It is arguable whether a bar is the right venue for jazz in the 21st century. On any given night most of the punters are there for a chat with friends over drinks, maybe to pick someone up, and just perhaps to appreciate the music. For the last decade, Japanese pianist Eri Yamamoto
and her trio have held down a regular weekend gig at Arthur's Tavern
in NYC's Greenwich Village. Anyone who has made their way along the narrow bar to the miniscule performance space at the far end is in for a treat.

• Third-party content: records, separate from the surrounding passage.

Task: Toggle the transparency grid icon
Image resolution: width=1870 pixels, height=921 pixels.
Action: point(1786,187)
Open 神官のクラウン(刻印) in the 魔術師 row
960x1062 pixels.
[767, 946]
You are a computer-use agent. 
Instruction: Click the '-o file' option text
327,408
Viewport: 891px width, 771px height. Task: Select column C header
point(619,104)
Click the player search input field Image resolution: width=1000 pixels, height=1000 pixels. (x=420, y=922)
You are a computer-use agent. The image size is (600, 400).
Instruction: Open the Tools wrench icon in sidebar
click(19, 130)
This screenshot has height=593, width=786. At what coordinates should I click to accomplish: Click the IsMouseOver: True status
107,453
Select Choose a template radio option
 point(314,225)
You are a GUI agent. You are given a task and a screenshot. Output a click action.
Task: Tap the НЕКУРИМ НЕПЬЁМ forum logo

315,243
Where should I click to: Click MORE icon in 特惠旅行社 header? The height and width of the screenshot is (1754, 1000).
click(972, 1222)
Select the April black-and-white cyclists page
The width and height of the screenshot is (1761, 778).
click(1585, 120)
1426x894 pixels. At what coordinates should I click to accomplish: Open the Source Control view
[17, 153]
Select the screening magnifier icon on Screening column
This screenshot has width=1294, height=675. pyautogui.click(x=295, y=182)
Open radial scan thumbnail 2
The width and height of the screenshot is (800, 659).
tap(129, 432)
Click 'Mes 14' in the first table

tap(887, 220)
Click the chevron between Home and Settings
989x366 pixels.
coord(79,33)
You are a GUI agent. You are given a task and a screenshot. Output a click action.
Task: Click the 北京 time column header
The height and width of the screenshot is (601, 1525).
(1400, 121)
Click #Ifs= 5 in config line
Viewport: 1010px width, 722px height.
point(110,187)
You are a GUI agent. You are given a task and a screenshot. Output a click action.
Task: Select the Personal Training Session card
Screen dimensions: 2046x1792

Yamamoto was inspired to move to NYC and take up jazz after hearing pianist Tommy Flanagan
on a visit and falling in love with his swing and harmonic finesse. Like her previous Aum Fidelity releases including In Each Day Something Good
(2010) and Redwoods
(2008), this seventh outing by her trio charts a personal take on the modern mainstream. Over the course of a generous 70-minute program, split by 60 seconds of silence to replicate two sets, they make sophisticated interplay seem effortless, without resorting to showy effect or abstraction.
Yamamoto's builds her attractive happy-sad tunes from catchy motifs and understated blues inflections, before extending them into rhythmically insistent horn-like solos. Bassist David Ambrosio
plies garrulous counterpoint, reaping almost as much time in the spotlight as the leader for his tautly considered lyrical solos. Ikuo Takeuchi's airily propulsive drumming buoys without ever descending into a constant pattern: he implies the beat from closely assembled fragments, even at speed. Takeuchi has been with the pianist since the start, while Ambrosio's tenure stretches back to 2004. With so much shared history, it is no surprise that they cohere as a telepathic unit.
From the spare clipped melody and cantering bass vamp of "Just Walking" to the exuberantly rousing set closer, "Swimming Song," via the gently lilting "Dark Blue Sky," each musican is alert to the others felicities. Neat touches abound, like when all three lock briefly into a pleasing cadence on the sunny yet soulful "Green Grows" or when they playfully compress and expand tempo before building tension to a feverish crescendo with the author's drums prominent on Tekeuchi's nervy "Up and Down" (the only cut not penned by the pianist).
Economic realities mean that appearances in bars are unlikely to disappear any time soon. While Yamamoto's combo could make for a very pleasant backdrop to conversation, for those who dig below the surface there is a wealth of musical detail to savor.